→ What is being asked: Reproduce the entries that follow, exactly and in full.

### Recorded data ###

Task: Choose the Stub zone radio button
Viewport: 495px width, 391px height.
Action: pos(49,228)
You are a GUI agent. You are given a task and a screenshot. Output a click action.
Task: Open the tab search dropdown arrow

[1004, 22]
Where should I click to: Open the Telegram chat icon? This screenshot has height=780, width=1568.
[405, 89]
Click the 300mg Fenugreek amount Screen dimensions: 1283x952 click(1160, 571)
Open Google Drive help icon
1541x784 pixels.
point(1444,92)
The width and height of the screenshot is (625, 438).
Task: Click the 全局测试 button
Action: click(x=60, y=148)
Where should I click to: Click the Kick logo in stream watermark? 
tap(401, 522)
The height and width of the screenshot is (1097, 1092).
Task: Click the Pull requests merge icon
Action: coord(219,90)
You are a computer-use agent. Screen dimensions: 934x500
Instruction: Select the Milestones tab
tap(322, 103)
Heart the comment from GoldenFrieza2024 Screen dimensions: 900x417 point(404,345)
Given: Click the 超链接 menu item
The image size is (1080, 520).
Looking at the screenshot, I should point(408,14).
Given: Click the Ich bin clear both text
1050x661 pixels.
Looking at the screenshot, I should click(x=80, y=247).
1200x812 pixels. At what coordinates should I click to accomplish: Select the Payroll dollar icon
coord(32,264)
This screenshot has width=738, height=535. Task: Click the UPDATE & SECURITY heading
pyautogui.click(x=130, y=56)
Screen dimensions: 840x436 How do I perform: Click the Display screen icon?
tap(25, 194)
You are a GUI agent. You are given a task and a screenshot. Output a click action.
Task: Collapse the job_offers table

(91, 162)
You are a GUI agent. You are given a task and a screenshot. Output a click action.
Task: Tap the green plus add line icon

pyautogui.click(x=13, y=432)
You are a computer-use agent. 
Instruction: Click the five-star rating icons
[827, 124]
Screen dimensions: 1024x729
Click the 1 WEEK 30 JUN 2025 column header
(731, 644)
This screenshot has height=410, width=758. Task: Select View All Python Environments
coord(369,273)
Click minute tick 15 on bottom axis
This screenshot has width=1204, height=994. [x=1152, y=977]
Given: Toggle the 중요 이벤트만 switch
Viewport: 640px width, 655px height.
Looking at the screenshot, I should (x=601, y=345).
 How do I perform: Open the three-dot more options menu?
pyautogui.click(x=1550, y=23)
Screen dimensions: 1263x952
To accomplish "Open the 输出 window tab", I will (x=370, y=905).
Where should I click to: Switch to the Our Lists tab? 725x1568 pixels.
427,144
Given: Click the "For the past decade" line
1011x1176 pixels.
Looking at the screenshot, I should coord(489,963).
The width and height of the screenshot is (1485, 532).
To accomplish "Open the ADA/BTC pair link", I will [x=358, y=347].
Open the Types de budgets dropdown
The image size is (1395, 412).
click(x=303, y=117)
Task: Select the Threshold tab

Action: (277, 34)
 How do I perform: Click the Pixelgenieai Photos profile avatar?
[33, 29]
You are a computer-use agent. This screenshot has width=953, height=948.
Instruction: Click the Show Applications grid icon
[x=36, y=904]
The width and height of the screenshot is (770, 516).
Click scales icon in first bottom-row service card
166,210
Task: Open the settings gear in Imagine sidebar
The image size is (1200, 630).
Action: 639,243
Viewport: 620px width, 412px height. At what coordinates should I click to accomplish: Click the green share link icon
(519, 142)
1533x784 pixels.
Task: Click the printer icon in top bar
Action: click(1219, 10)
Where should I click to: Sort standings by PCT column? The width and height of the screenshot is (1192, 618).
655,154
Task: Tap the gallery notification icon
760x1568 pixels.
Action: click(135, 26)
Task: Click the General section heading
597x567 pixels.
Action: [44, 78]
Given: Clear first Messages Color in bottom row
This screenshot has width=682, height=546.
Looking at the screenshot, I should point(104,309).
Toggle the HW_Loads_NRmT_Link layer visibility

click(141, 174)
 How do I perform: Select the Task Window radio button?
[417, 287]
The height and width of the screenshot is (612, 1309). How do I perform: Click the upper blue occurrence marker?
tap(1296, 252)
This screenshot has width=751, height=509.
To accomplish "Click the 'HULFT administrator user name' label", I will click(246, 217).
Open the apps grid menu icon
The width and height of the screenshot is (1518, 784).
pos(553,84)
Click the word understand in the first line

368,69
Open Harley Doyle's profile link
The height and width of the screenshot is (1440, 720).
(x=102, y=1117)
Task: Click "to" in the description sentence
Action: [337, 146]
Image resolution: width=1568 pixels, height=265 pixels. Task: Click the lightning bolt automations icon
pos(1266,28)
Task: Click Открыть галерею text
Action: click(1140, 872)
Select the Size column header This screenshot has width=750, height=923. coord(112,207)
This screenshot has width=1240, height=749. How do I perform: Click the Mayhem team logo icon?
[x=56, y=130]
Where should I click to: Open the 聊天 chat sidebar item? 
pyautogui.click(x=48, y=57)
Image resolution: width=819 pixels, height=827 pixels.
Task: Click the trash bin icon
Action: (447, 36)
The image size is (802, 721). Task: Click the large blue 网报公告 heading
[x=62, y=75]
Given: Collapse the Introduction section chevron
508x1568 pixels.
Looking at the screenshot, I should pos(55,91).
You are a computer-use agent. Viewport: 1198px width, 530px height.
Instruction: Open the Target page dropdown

###

→ The answer:
Task: Choose the Stub zone radio button
Viewport: 495px width, 391px height.
Action: pos(49,228)
You are a GUI agent. You are given a task and a screenshot. Output a click action.
Task: Open the tab search dropdown arrow

[1004, 22]
Where should I click to: Open the Telegram chat icon? This screenshot has height=780, width=1568.
[405, 89]
Click the 300mg Fenugreek amount Screen dimensions: 1283x952 click(1160, 571)
Open Google Drive help icon
1541x784 pixels.
point(1444,92)
The width and height of the screenshot is (625, 438).
Task: Click the 全局测试 button
Action: click(x=60, y=148)
Where should I click to: Click the Kick logo in stream watermark? 
tap(401, 522)
The height and width of the screenshot is (1097, 1092).
Task: Click the Pull requests merge icon
Action: coord(219,90)
You are a computer-use agent. Screen dimensions: 934x500
Instruction: Select the Milestones tab
tap(322, 103)
Heart the comment from GoldenFrieza2024 Screen dimensions: 900x417 point(404,345)
Given: Click the 超链接 menu item
The image size is (1080, 520).
Looking at the screenshot, I should point(408,14).
Given: Click the Ich bin clear both text
1050x661 pixels.
Looking at the screenshot, I should click(x=80, y=247).
1200x812 pixels. At what coordinates should I click to accomplish: Select the Payroll dollar icon
coord(32,264)
This screenshot has width=738, height=535. Task: Click the UPDATE & SECURITY heading
pyautogui.click(x=130, y=56)
Screen dimensions: 840x436 How do I perform: Click the Display screen icon?
tap(25, 194)
You are a GUI agent. You are given a task and a screenshot. Output a click action.
Task: Collapse the job_offers table

(91, 162)
You are a GUI agent. You are given a task and a screenshot. Output a click action.
Task: Tap the green plus add line icon

pyautogui.click(x=13, y=432)
You are a computer-use agent. 
Instruction: Click the five-star rating icons
[827, 124]
Screen dimensions: 1024x729
Click the 1 WEEK 30 JUN 2025 column header
(731, 644)
This screenshot has height=410, width=758. Task: Select View All Python Environments
coord(369,273)
Click minute tick 15 on bottom axis
This screenshot has width=1204, height=994. [x=1152, y=977]
Given: Toggle the 중요 이벤트만 switch
Viewport: 640px width, 655px height.
Looking at the screenshot, I should (x=601, y=345).
 How do I perform: Open the three-dot more options menu?
pyautogui.click(x=1550, y=23)
Screen dimensions: 1263x952
To accomplish "Open the 输出 window tab", I will (x=370, y=905).
Where should I click to: Switch to the Our Lists tab? 725x1568 pixels.
427,144
Given: Click the "For the past decade" line
1011x1176 pixels.
Looking at the screenshot, I should coord(489,963).
The width and height of the screenshot is (1485, 532).
To accomplish "Open the ADA/BTC pair link", I will [x=358, y=347].
Open the Types de budgets dropdown
The image size is (1395, 412).
click(x=303, y=117)
Task: Select the Threshold tab

Action: (277, 34)
 How do I perform: Click the Pixelgenieai Photos profile avatar?
[33, 29]
You are a computer-use agent. This screenshot has width=953, height=948.
Instruction: Click the Show Applications grid icon
[x=36, y=904]
The width and height of the screenshot is (770, 516).
Click scales icon in first bottom-row service card
166,210
Task: Open the settings gear in Imagine sidebar
The image size is (1200, 630).
Action: 639,243
Viewport: 620px width, 412px height. At what coordinates should I click to accomplish: Click the green share link icon
(519, 142)
1533x784 pixels.
Task: Click the printer icon in top bar
Action: click(1219, 10)
Where should I click to: Sort standings by PCT column? The width and height of the screenshot is (1192, 618).
655,154
Task: Tap the gallery notification icon
760x1568 pixels.
Action: click(135, 26)
Task: Click the General section heading
597x567 pixels.
Action: [44, 78]
Given: Clear first Messages Color in bottom row
This screenshot has width=682, height=546.
Looking at the screenshot, I should point(104,309).
Toggle the HW_Loads_NRmT_Link layer visibility

click(141, 174)
 How do I perform: Select the Task Window radio button?
[417, 287]
The height and width of the screenshot is (612, 1309). How do I perform: Click the upper blue occurrence marker?
tap(1296, 252)
This screenshot has width=751, height=509.
To accomplish "Click the 'HULFT administrator user name' label", I will click(246, 217).
Open the apps grid menu icon
The width and height of the screenshot is (1518, 784).
pos(553,84)
Click the word understand in the first line

368,69
Open Harley Doyle's profile link
The height and width of the screenshot is (1440, 720).
(x=102, y=1117)
Task: Click "to" in the description sentence
Action: [337, 146]
Image resolution: width=1568 pixels, height=265 pixels. Task: Click the lightning bolt automations icon
pos(1266,28)
Task: Click Открыть галерею text
Action: click(1140, 872)
Select the Size column header This screenshot has width=750, height=923. coord(112,207)
This screenshot has width=1240, height=749. How do I perform: Click the Mayhem team logo icon?
[x=56, y=130]
Where should I click to: Open the 聊天 chat sidebar item? 
pyautogui.click(x=48, y=57)
Image resolution: width=819 pixels, height=827 pixels.
Task: Click the trash bin icon
Action: (447, 36)
The image size is (802, 721). Task: Click the large blue 网报公告 heading
[x=62, y=75]
Given: Collapse the Introduction section chevron
508x1568 pixels.
Looking at the screenshot, I should pos(55,91).
You are a computer-use agent. Viewport: 1198px width, 530px height.
Instruction: Open the Target page dropdown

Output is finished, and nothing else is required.